Performance improvement for xml loads (+comments)

Tyson Dowd trd@cs.mu.OZ.AU
Thu, 7 Dec 2000 18:20:21 +1100


On 06-Dec-2000, Christopher Browne <cbbrowne@hex.net> wrote:
> > The other thing to consider is that I've heard you can generate a
> > near-optimal binary representation automatically from a DTD.  If you are
> > suggesting an approach like this for generating a binary format, then
> > that would be just fine, because it can be extended and maintained
> > semi-automatically.
> 
> I don't think this is the right answer; the "semi-automatic" part causes
> me concern, in that it doesn't guarantee extensibility.

[semi-digressing here, but still on-topic]

Actually I think you can make it automatic, provided you are willing to
pay a price of using and saving a DTD.

The issue is that you have to have the exact version of the DTD
available to be sure you can read an individual file.  One approach
is to embed the DTD in the file (at the start) along with a frequency
table for the elements (if you used a frequency table, which you
probably should).  So in effect you have all the makings of a huffman table.
Now old versions can always be read in, since they are self describing 
(provided you always use the same algorithm to encode). 

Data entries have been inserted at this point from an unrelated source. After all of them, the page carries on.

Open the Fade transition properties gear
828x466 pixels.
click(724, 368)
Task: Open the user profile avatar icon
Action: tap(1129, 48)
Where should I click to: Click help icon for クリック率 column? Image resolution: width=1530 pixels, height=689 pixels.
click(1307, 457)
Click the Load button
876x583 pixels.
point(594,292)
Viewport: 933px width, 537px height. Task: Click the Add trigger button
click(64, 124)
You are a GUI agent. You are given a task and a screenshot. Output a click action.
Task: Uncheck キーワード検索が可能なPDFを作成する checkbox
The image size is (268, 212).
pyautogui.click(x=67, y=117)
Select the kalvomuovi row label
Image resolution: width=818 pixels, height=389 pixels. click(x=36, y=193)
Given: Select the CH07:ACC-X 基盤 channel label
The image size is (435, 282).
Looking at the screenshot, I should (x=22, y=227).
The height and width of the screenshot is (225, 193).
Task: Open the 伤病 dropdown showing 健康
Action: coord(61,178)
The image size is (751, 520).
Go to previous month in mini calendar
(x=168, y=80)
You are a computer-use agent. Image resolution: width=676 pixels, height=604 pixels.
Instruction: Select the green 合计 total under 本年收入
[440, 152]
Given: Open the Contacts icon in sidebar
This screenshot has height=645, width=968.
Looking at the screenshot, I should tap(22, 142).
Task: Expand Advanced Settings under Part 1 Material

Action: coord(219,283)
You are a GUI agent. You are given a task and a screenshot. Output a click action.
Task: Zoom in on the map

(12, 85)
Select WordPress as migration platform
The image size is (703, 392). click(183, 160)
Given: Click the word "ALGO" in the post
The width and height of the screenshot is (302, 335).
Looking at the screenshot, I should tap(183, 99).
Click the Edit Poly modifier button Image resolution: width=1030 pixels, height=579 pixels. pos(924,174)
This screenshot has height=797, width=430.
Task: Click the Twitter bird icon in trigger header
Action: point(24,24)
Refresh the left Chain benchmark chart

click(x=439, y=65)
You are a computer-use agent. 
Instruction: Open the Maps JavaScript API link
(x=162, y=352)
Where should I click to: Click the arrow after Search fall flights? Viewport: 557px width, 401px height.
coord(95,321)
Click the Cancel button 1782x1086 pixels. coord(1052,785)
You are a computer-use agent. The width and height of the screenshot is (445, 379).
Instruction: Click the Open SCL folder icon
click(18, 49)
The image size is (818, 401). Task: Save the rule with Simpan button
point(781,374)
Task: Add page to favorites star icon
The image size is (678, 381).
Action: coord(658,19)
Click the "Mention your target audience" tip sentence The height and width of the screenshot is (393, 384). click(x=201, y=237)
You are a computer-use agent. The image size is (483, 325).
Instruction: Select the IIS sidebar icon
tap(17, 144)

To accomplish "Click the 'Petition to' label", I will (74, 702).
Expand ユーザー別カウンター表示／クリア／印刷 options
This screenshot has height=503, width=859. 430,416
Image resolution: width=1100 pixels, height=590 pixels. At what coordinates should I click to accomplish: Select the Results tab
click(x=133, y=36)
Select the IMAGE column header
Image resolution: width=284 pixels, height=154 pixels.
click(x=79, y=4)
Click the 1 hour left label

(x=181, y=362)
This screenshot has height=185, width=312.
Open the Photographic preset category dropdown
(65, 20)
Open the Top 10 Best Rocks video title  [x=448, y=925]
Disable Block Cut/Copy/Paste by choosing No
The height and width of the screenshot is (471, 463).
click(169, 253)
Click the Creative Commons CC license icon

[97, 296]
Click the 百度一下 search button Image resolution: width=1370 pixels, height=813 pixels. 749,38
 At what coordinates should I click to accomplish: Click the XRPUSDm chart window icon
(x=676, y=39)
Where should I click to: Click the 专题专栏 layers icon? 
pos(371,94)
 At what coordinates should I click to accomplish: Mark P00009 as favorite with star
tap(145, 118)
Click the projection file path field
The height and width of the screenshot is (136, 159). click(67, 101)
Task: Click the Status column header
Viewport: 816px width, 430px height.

Anyway, I believe technology is out there to do this stuff, but I'm not
sure what is out there in the free software world.  And I suspect zlib
would get almost the same efficiency in all but extreme cases, and
doesn't require a DTD.  But I'm not a compression expert, I just talk
with them at lunchtime...

-- 
       Tyson Dowd           # 
                            #  Surreal humour isn't everyone's cup of fur.
     trd@cs.mu.oz.au        # 
http://www.cs.mu.oz.au/~trd #